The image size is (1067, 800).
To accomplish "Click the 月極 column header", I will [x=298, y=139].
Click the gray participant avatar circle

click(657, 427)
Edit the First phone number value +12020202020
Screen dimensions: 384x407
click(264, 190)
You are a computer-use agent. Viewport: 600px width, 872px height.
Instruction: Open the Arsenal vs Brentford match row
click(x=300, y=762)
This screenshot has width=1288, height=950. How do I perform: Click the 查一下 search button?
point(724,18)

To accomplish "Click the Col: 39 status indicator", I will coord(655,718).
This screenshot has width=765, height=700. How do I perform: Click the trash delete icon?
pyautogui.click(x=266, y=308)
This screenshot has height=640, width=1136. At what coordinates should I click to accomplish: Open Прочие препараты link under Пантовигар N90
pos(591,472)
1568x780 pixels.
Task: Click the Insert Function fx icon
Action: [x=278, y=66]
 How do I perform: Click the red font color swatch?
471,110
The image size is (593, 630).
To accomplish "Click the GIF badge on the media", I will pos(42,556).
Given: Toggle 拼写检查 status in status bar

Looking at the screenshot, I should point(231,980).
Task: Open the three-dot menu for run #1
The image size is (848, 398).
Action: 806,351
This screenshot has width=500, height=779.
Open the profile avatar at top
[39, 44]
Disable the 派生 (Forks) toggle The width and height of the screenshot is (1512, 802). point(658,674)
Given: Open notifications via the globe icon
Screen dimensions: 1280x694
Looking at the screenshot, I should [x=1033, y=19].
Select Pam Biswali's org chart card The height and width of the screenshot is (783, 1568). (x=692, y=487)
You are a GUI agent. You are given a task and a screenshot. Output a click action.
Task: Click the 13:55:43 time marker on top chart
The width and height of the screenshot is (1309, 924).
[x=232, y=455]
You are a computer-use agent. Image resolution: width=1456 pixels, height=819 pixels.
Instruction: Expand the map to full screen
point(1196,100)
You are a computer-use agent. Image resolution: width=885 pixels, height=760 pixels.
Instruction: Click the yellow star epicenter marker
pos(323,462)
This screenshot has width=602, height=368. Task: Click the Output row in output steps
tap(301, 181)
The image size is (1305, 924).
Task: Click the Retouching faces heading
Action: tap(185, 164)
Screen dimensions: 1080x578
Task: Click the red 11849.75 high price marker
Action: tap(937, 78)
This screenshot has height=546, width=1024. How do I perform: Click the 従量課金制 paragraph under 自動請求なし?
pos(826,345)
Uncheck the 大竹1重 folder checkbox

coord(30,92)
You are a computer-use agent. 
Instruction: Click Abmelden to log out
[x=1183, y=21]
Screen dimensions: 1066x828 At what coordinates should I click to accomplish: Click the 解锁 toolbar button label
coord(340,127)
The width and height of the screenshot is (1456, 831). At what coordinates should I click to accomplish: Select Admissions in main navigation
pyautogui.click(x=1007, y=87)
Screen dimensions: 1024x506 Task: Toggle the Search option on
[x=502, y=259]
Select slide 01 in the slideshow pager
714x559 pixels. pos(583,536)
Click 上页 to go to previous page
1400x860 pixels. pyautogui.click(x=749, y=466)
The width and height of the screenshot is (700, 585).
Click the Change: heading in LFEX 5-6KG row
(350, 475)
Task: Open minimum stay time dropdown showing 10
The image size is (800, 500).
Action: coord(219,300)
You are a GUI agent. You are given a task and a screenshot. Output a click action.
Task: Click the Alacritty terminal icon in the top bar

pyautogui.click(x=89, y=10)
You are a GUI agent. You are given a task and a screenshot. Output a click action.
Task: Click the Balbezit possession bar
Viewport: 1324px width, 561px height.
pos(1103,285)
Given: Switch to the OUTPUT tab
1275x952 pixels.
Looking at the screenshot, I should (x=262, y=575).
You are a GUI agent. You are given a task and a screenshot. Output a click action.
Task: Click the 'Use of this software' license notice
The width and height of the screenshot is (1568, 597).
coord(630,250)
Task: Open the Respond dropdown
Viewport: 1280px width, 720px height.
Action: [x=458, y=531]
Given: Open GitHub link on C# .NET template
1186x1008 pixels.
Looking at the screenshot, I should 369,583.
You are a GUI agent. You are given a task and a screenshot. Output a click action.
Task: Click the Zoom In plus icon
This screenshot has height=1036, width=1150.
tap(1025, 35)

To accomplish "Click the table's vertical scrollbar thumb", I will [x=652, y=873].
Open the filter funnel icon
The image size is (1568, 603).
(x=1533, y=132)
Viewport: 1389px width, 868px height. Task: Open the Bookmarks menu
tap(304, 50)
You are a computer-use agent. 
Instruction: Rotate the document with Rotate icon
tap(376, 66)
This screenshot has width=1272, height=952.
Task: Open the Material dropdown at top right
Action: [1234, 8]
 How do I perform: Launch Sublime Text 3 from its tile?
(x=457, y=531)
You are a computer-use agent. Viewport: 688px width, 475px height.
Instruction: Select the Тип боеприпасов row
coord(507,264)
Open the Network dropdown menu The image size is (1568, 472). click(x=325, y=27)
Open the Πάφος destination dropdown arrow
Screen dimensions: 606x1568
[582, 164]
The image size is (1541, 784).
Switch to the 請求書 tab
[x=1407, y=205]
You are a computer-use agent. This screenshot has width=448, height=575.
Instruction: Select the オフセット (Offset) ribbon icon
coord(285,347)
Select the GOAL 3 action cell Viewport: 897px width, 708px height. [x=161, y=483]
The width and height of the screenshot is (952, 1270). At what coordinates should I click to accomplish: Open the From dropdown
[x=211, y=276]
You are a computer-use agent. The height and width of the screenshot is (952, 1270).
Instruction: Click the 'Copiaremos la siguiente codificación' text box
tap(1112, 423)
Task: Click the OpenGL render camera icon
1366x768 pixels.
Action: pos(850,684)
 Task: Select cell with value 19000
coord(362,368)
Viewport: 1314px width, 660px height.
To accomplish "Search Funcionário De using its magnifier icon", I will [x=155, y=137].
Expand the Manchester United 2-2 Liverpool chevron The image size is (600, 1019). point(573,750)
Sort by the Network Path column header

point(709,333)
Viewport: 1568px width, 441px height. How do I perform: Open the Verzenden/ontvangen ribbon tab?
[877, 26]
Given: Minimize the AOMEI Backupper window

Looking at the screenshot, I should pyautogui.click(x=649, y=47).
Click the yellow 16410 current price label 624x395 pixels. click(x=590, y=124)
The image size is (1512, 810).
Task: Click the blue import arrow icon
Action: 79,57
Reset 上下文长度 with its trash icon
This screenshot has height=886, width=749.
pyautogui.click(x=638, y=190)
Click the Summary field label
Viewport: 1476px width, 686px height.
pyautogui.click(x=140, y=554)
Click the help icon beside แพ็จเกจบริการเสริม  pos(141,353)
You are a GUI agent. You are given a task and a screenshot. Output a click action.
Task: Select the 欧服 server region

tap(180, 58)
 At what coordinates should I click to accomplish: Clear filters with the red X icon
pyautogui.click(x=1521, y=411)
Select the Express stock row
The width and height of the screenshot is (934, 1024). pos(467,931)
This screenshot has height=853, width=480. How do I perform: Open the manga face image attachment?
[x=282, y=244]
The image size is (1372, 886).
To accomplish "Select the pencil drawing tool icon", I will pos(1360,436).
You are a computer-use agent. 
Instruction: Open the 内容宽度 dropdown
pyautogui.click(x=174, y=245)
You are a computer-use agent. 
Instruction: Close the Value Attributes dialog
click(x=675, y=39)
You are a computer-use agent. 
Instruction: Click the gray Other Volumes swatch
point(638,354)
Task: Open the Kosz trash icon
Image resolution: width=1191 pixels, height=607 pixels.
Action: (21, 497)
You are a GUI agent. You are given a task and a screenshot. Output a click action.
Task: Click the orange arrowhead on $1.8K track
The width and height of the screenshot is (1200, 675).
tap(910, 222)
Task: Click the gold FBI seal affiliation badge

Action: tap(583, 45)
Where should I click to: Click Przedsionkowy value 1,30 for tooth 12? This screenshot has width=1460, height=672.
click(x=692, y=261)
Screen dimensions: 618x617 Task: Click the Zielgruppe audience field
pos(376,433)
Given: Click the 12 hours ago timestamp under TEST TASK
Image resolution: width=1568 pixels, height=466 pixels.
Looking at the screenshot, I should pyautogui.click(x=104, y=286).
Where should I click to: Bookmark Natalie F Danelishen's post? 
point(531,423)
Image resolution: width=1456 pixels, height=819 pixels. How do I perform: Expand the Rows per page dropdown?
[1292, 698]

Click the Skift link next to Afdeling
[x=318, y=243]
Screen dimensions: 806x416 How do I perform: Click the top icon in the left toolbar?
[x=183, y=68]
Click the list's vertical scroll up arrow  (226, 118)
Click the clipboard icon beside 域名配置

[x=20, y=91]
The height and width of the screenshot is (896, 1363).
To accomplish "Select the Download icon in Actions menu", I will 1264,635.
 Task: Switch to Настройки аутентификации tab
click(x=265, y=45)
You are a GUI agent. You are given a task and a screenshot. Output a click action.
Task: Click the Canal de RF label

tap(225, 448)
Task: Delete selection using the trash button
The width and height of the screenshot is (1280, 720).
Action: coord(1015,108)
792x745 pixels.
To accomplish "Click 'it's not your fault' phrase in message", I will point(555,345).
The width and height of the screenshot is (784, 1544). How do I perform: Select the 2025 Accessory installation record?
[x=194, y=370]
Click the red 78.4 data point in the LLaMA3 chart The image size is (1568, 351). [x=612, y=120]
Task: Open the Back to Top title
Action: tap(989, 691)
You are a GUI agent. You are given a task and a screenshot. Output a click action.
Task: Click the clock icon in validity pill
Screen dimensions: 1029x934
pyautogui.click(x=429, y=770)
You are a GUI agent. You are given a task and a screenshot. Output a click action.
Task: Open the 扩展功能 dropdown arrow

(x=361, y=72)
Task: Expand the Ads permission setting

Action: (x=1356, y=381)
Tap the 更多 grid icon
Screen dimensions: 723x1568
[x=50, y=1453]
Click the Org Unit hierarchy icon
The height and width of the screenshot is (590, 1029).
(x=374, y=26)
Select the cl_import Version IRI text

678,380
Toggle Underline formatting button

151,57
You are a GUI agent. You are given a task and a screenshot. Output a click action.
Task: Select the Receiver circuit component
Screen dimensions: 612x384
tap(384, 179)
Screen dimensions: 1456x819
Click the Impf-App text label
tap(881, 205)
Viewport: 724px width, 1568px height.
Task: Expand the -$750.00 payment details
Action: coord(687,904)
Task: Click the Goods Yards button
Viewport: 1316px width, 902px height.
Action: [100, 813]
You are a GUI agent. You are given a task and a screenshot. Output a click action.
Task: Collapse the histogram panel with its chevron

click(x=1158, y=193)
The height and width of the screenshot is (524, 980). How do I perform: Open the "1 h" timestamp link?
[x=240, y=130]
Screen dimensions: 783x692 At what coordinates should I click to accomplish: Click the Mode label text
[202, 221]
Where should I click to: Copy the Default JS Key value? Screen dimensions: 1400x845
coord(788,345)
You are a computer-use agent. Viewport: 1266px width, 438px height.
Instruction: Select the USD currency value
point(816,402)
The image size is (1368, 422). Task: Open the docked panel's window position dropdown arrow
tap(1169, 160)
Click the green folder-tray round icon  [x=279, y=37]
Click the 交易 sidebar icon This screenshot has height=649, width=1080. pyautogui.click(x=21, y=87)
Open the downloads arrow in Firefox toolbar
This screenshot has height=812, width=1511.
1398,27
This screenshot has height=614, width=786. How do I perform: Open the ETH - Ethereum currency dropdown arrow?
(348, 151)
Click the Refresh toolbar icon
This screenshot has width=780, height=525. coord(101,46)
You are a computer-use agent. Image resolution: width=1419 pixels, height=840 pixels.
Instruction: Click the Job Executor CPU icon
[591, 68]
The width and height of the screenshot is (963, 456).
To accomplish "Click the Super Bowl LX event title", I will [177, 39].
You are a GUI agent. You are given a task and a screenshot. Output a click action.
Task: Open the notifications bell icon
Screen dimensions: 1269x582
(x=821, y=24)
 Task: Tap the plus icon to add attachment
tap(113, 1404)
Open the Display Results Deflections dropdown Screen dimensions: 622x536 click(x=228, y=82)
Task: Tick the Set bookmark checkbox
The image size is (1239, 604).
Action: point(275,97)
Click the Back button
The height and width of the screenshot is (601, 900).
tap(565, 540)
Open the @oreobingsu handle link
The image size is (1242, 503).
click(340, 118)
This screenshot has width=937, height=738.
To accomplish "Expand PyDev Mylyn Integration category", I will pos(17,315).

+ + + + + + +

Task description: Give the lines of the listing from the line containing "This screenshot has height=640, width=1136." through the line containing "Action: tap(937, 78)", inclusive, as a numbered list with blank lines omitted.

Task output:
1. This screenshot has height=640, width=1136. At what coordinates should I click to accomplish: Open Прочие препараты link under Пантовигар N90
2. pos(591,472)
3. 1568x780 pixels.
4. Task: Click the Insert Function fx icon
5. Action: [x=278, y=66]
6.  How do I perform: Click the red font color swatch?
7. 471,110
8. The image size is (593, 630).
9. To accomplish "Click the GIF badge on the media", I will pos(42,556).
10. Given: Toggle 拼写检查 status in status bar
11. Looking at the screenshot, I should point(231,980).
12. Task: Open the three-dot menu for run #1
13. The image size is (848, 398).
14. Action: 806,351
15. This screenshot has width=500, height=779.
16. Open the profile avatar at top
17. [39, 44]
18. Disable the 派生 (Forks) toggle The width and height of the screenshot is (1512, 802). point(658,674)
19. Given: Open notifications via the globe icon
20. Screen dimensions: 1280x694
21. Looking at the screenshot, I should [x=1033, y=19].
22. Select Pam Biswali's org chart card The height and width of the screenshot is (783, 1568). (x=692, y=487)
23. You are a GUI agent. You are given a task and a screenshot. Output a click action.
24. Task: Click the 13:55:43 time marker on top chart
25. The width and height of the screenshot is (1309, 924).
26. [x=232, y=455]
27. You are a computer-use agent. Image resolution: width=1456 pixels, height=819 pixels.
28. Instruction: Expand the map to full screen
29. point(1196,100)
30. You are a computer-use agent. Image resolution: width=885 pixels, height=760 pixels.
31. Instruction: Click the yellow star epicenter marker
32. pos(323,462)
33. This screenshot has width=602, height=368. Task: Click the Output row in output steps
34. tap(301, 181)
35. The image size is (1305, 924).
36. Task: Click the Retouching faces heading
37. Action: tap(185, 164)
38. Screen dimensions: 1080x578
39. Task: Click the red 11849.75 high price marker
40. Action: tap(937, 78)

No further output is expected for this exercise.